Service Type - InHouse Drivers
From Figure 42, the team observed that the bulk of express service consists of Express Service – 6hrs, followed by Express Service – 2hrs. When the team narrow the data further into specific dates (as shown in Figure 43), the team observed that the Express Service – 6hrs has a higher variability. On the other hand, the rest of the services provided by In-House drivers have low variability. The team, thus, conclude that the main service that is typically demanded of In-House drivers will be the Express Service – 6hrs.
Size - Contractor Drivers
In addition to understanding the various service codes, it is imperative to analyse the size of parcels that are assigned to the 2 drivers. As such, the following exploration has been conducted.
Figure 44 shows that Extra Small parcels has been falling over the months from Jan 2017 to Apr 2017 before eventually, coming to a complete stop in May 2017. In addition, the team observed an increasing trend for all other sizes, with the highest increase in Small parcels in year 2017. As a result, Company ABC experience its parcel volumes tripling in Nov 2017 as compared to Feb 2017. To have a better visualisation, a graphical representation of the data-table titled Figure 45, is shown below.
During the EDA, the team has excluded data points from Extra Small size since its value decreased to 0 by May 2017 and as such, would not be meaningful to include it in the analysis. Also, as the previous EDA (shown in Figure 45) was conducted on a monthly basis, the team then expanded on the data to observe if there are any trends on a smaller scale.
From Figure 46, we can see that the scale for small parcel is different from the rest, and hence the team split the different sizes into individual line graphs. This will allow the team to analysis them separately and to observe any trends.
While looking at Figure 48, which is a magnified version of the graph above it, it can be seen that the line graphs follows a general trend, by which there is a certain pattern to it. Upon closer investigation, the deliveries have the following pattern:
- A peak point in the number of deliveries
- A sharp decrease in number of deliveries the next day
- A recovery in number of deliveries
- A sharp decrease in number of deliveries again
- Further slight decrease in number of deliveries
Example of these 5 points are indicated in Figure 48.

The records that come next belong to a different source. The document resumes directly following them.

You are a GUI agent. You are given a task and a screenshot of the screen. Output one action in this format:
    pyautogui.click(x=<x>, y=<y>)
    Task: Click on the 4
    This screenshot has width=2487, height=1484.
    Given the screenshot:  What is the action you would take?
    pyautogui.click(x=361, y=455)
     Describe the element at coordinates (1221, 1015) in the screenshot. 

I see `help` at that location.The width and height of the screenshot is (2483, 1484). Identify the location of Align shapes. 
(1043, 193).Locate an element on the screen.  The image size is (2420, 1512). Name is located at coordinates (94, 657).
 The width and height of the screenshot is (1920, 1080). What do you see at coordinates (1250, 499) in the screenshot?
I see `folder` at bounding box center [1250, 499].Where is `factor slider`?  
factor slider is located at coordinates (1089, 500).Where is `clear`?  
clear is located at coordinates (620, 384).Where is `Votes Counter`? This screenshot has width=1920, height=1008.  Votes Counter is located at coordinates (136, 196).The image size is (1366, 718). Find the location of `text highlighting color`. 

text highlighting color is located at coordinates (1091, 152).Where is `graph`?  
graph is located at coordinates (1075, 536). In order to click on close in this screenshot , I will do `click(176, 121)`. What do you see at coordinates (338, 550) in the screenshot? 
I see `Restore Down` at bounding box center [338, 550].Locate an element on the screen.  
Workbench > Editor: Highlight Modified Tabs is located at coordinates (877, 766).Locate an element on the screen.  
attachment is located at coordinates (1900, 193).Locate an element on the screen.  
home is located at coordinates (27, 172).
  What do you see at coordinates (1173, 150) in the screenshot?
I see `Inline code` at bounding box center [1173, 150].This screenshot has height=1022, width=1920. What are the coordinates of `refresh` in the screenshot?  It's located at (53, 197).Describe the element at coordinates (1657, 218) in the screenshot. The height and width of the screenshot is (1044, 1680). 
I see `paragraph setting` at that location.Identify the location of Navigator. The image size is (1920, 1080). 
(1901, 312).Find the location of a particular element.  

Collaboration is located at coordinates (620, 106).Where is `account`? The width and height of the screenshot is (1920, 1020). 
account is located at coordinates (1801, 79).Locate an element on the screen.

Although the scale of the line graphs for the various sizes are different, this pattern can be observed in all the line graphs in general. The team has included a second variable to the line graphs, namely the district zones, to determine if the pattern is consistent in all district zones, or if there is any spatial biasness against time. The line graphs with the inclusion of the second variable can be observed in Figure 49, where the pattern can once again, be observed.
In order to have a deeper understanding of the aforementioned pattern, the team plotted an area graph.
From Figure 50, the team observed that majority of the weeks follow the 5-step pattern mentioned earlier. This indicates that there could be seasonality factors invovled and this pattern could be observed again in the later sections of the EDA.
Size- InHouse Drivers
While analysing the data for In-House drivers (Figure 51), the team found out that “Small” parcels tend to face the highest variability. This variability seems to mirror that of the In-House driver’s variability observed in Figure 43. As such, given this similarity, the team hypothesis that the majority of the parcels handled by In-House drivers are express service – 6hrs (Figure 43) as well as are small in size (Figure 51).